* _Exercise brief_: Reproduce the rows below, replacing every "Image resolution" with "Screen size" and keeping everything else the same.
□ □ □
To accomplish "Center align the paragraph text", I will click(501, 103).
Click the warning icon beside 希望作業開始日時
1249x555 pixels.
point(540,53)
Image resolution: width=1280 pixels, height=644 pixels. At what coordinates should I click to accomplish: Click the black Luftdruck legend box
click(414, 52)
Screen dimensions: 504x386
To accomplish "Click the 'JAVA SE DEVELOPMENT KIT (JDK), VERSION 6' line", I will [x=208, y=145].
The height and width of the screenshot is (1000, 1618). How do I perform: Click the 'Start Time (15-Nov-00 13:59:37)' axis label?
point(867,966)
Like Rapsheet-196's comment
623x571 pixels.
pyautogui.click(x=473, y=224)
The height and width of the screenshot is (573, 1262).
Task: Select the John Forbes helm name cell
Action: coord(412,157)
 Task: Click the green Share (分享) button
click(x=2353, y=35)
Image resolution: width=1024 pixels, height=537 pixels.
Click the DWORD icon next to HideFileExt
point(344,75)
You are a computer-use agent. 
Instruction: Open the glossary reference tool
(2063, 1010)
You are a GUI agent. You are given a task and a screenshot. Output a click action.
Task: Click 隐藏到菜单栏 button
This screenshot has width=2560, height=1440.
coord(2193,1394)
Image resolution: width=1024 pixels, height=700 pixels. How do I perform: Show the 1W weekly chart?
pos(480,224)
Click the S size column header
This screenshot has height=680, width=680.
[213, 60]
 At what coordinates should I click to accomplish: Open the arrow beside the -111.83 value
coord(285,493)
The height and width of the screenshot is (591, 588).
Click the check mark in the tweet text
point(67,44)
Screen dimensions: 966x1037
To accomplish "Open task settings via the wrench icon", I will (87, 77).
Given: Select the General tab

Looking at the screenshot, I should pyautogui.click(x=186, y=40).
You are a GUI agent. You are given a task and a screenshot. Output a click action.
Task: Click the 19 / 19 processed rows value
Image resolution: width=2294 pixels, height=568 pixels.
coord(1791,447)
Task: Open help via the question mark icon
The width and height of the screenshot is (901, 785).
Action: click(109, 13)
□ □ □
* _Response to this exercise_:
To accomplish "Center align the paragraph text", I will click(501, 103).
Click the warning icon beside 希望作業開始日時
1249x555 pixels.
point(540,53)
Screen size: width=1280 pixels, height=644 pixels. At what coordinates should I click to accomplish: Click the black Luftdruck legend box
click(414, 52)
Screen dimensions: 504x386
To accomplish "Click the 'JAVA SE DEVELOPMENT KIT (JDK), VERSION 6' line", I will [x=208, y=145].
The height and width of the screenshot is (1000, 1618). How do I perform: Click the 'Start Time (15-Nov-00 13:59:37)' axis label?
point(867,966)
Like Rapsheet-196's comment
623x571 pixels.
pyautogui.click(x=473, y=224)
The height and width of the screenshot is (573, 1262).
Task: Select the John Forbes helm name cell
Action: coord(412,157)
 Task: Click the green Share (分享) button
click(x=2353, y=35)
Screen size: width=1024 pixels, height=537 pixels.
Click the DWORD icon next to HideFileExt
point(344,75)
You are a computer-use agent. 
Instruction: Open the glossary reference tool
(2063, 1010)
You are a GUI agent. You are given a task and a screenshot. Output a click action.
Task: Click 隐藏到菜单栏 button
This screenshot has width=2560, height=1440.
coord(2193,1394)
Screen size: width=1024 pixels, height=700 pixels. How do I perform: Show the 1W weekly chart?
pos(480,224)
Click the S size column header
This screenshot has height=680, width=680.
[213, 60]
 At what coordinates should I click to accomplish: Open the arrow beside the -111.83 value
coord(285,493)
The height and width of the screenshot is (591, 588).
Click the check mark in the tweet text
point(67,44)
Screen dimensions: 966x1037
To accomplish "Open task settings via the wrench icon", I will (87, 77).
Given: Select the General tab

Looking at the screenshot, I should pyautogui.click(x=186, y=40).
You are a GUI agent. You are given a task and a screenshot. Output a click action.
Task: Click the 19 / 19 processed rows value
Screen size: width=2294 pixels, height=568 pixels.
coord(1791,447)
Task: Open help via the question mark icon
The width and height of the screenshot is (901, 785).
Action: click(109, 13)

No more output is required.